Introduction
Many short read aligners have been developed in the last two years, but few are widely used nowadays. For most people who are not familiar with algorithms, the adoption of an aligner is largely determined by its popularity. Heavily used aligners almost certainly have fewer bugs and deliver better practical performance. If you have questions, you are more likely to get answers from others. How can an aligner gain its popularity? There are many reasons, but to me, the key is its practibility which is a combination of several factors including speed, features and memory. Although practical aligners may not be always popular due to timing, licensing or other subtle and complicated issues, popular aligners are always practical. No exceptions.
This article largely reflects the philosophy behind my own aligners, maq and bwa. It focuses on short-read aligners but many claims are also applicable to other high-performance tools in bioinformatics.

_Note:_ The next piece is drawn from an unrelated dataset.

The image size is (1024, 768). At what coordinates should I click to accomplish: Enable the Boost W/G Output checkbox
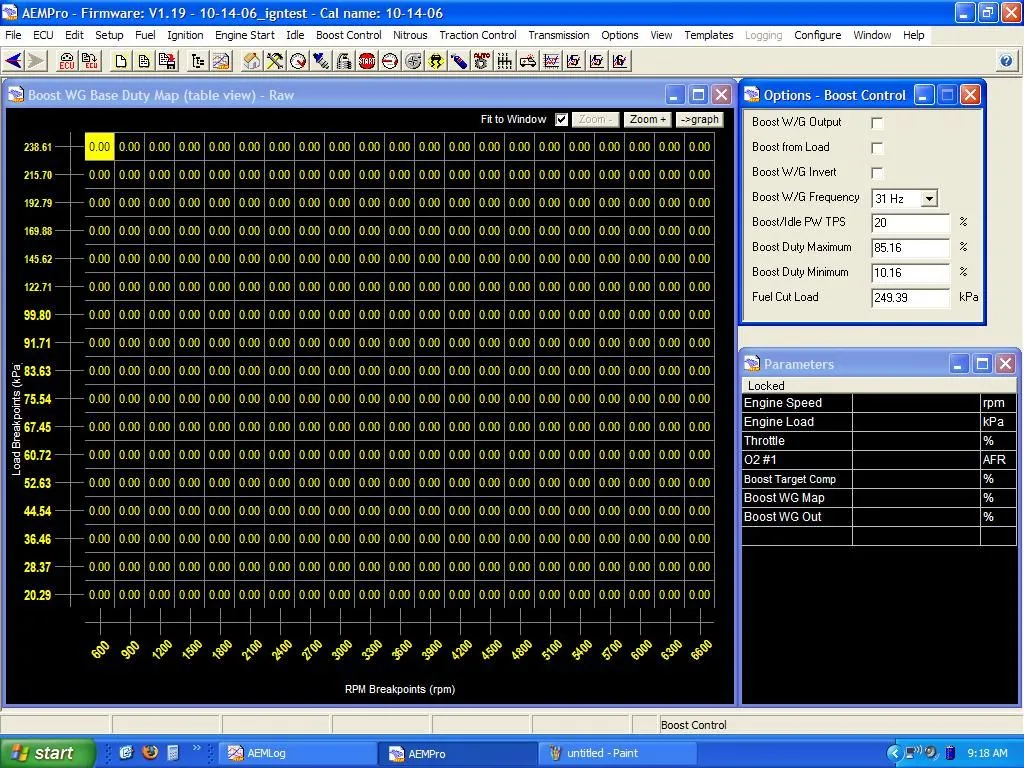(x=877, y=123)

Popular Short-read Aligners
Before going into details on how practibility is achieved, I give a list of aligners that are widely used to the best of my knowledge. The list may be biased due to my own limitations, but it is a reasonable start, anyway.
Probably the most frequently cited short read aligner is MAQ, my first short read aligner. It has been used in several high-profile papers and large-scale projects. However, the development of maq is very slow in the last year as my focus is shifted to BWA which has several advantages over maq. Nonetheless, maq may still occassionally outperform bwa in a few aspects and that is why maq is not retired yet.
SOAP is the first published short read aligner. It used to be widely used given its capability of finding short indels on single-end reads, but not at present due to the development of other new aligners as well as its successor SOAP2.
Bowtie is popular due to its efficiency, flexibility and active maintainance, although I am always a little concerned about its default behaviour (I believe "--best -k 2" is better).
NovoAlign is a commercial software, but you are allowed to use its binary freely as long as you aim to publish your results. Novoalign is the most accurate in my benchmark done half a year ago. It is actively maintained and highly feature rich. A potential concern to me is its free version does not support multithreading which may cause some difficulties in running it in large scale.
Aligners such as Bfast, Mosaik, mrFast and SeqMap are also mentioned in some publications and/or forums, but my impression is they have not reached the popularity of maq, bowtie, bwa and soap/soap2 due to timing and various other reasons.
Being Practical
Speed
For an aligner, speed is always the first thing that comes to our sight and the first thing developers care about. It is largely determined by the algorithm. People all have paid enough attention to this factor, although sometimes too much.
Feature set
To me, the completeness of feature sets outweighs the speed in evaluating an aligner. A practical short-read aligner must be able to work with >100bp reads, perform paired-end mapping, tolerate moderately high error rate and support the standard formats (e.g. FASTQ and SAM). Doing gapped alignment becomes more and more important with the increasing read lengths. Other features like capability of non-standard alignment (e.g. bisulfite alignment), adapter trimming, low-quality trimming and more are not mandatory but also likely to increase the popularity.
Unfortunately, not many developers have paid enough attention to the feature set of their aligners and some even trade features for speed (e.g. only allowing very short reads), which makes a lot of aligners less useful in practice, even when they are published.
Memory
The importance of the memory usage of an aligner is frequently overlooked at the beginning but quickly rediscovered when the aligner is put into use in large scale.
Nowadays, 8-core computers with 16GB memory are pretty affordable and widely used. In most large sequencing centers (at least the ones I have been to), 32GB and 64GB machines are rare due to their relatively high cost. This means a reasonable aligner should not use more than ~12GB memory to leave some memory for other jobs running on the 16GB machine. And for aligners using more than 4GB memory, multithreading becomes necessary; otherwise we could hardly use the computing resources effectively given the memory limit. Nonetheless, even with multithreading, memory below 7GB in total is still preferred when the aligner is used in a large compute farm because the average load of a farm is descreased given many multithreading jobs which increase the idle time in waiting enough CPU slots.
Running jobs on a large compute farm involes more practical concerns than on a single computer, and attracting users on such farms is really the short-cut to popularize an aligner. Even for users working on a single computer, small memory usage is frequently much more friendly and affordable.
To be practical, an aligner should even trade speed for memory, although some developers do the reverse to show good results in their speed benchmark. But ultimately, memory hungry aligners will be faced with problems even if they get published.